Também têm endereço certo. Em São Paulo ocorreu em apenas 20 dos 645 municípios do estado, segundo a pesquisadora Samira Bueno. E na cidade de São Paulo estão concentradas nas regiões Norte e Leste, enquanto os homicídios comuns ocorrem predominantemente nas regiões centro e sul. 

É impossível não estabelecer uma conexão entre a ampliação da letalidade policial no Brasil e o discurso corrente de que o aumento da ação violenta e das mortes causadas pela polícia ajudou a reduzir o crime e os homicídios no país. Não há o menor fundamento para isso.

No caso do Estado de São Paulo, um exemplo de sucesso na redução de homicídios, a vertiginosa queda neste índice não guarda nenhuma relação com a letalidade policial.
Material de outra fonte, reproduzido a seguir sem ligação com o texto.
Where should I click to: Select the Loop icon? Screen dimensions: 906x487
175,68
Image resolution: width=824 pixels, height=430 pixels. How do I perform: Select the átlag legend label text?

A taxa de homicídios por 100 mil habitantes registrada em 2001 é cinco vezes maior do que a registrada em 2018. Durante o maior período de queda, a letalidade policial se manteve estável, vindo a crescer apenas em 2014, para em seguida se estabilizar.

O Rio de Janeiro tem a polícia que mais mata no Brasil. A média mensal do número de mortes provocadas por policiais subiu de 54 no ano de 2015 para 128 em 2018. Até agosto desse ano a média foi de 156 por mês. Em contrapartida, o Rio é o décimo-primeiro estado mais violento do país.

Ao analisar os dados de um período de 16 anos do Rio de Janeiro, o Centro de Pesquisas do Ministério Público do Estado concluiu que o aumento da letalidade policial em um batalhão ou delegacia em um determinado mês não está correlacionado à redução de crimes contra a vida e contra o patrimônio no mês seguinte na mesma área. 

No Brasil e no exterior há diversas evidências científicas sobre as causas da variação nos homicídios. Ciclos de violência, demografia, alterações no mercado de entorpecentes ilícitos, controle de armas, o monopólio do território por uma determinada facção criminosa e intervenções de política pública de segurança estão bem documentados como fatores que influenciam na variação das taxas de homicídios. 

Dentre as intervenções de política pública, destaca-se em São Paulo o melhor uso de sistemas de informação desde o início dos anos 2000, apoiando as decisões de patrulhamento e investigação policiais.

A ampliação da letalidade policial, portanto, além de humana e moralmente indefensável, é ineficiente e contraproducente, pois não ataca a raiz do problema da violência urbana e, ao contrário, contribui para ampliá-la. 

O discurso de diversas autoridades promovendo a ampliação da violência policial como forma de combater e reduzir o crime tem o efeito perverso de estimular decisões ilegais e violentas por parte dos policiais que estão nas ruas, além de colocar em risco a vida dos próprios policiais e de inocentes, especialmente aqueles que vivem em comunidades vulneráveis nas grandes cidades brasileiras. 

A população está, com razão, assustada com a violência. Em vez do discurso fácil e perigoso, a resposta deve ser a do investimento em inteligência policial, patrulhamento em áreas de maior incidência criminal, integração das polícias civis e militares, o fortalecimento dos órgãos de controle das polícias e a articulação de políticas sociais, especialmente as voltadas à juventude.

Discursos e decisões governamentais baseados na demagogia e no populismo matam sonhos de jovens como Felipe e de jovens como os de Paraisópolis.

De forma lenta, ao não lhes garantir educação e saúde de qualidade, ou abrupta, por meio da agressão ou de uma bala perdida. Não há maior violência do que um futuro interrompido.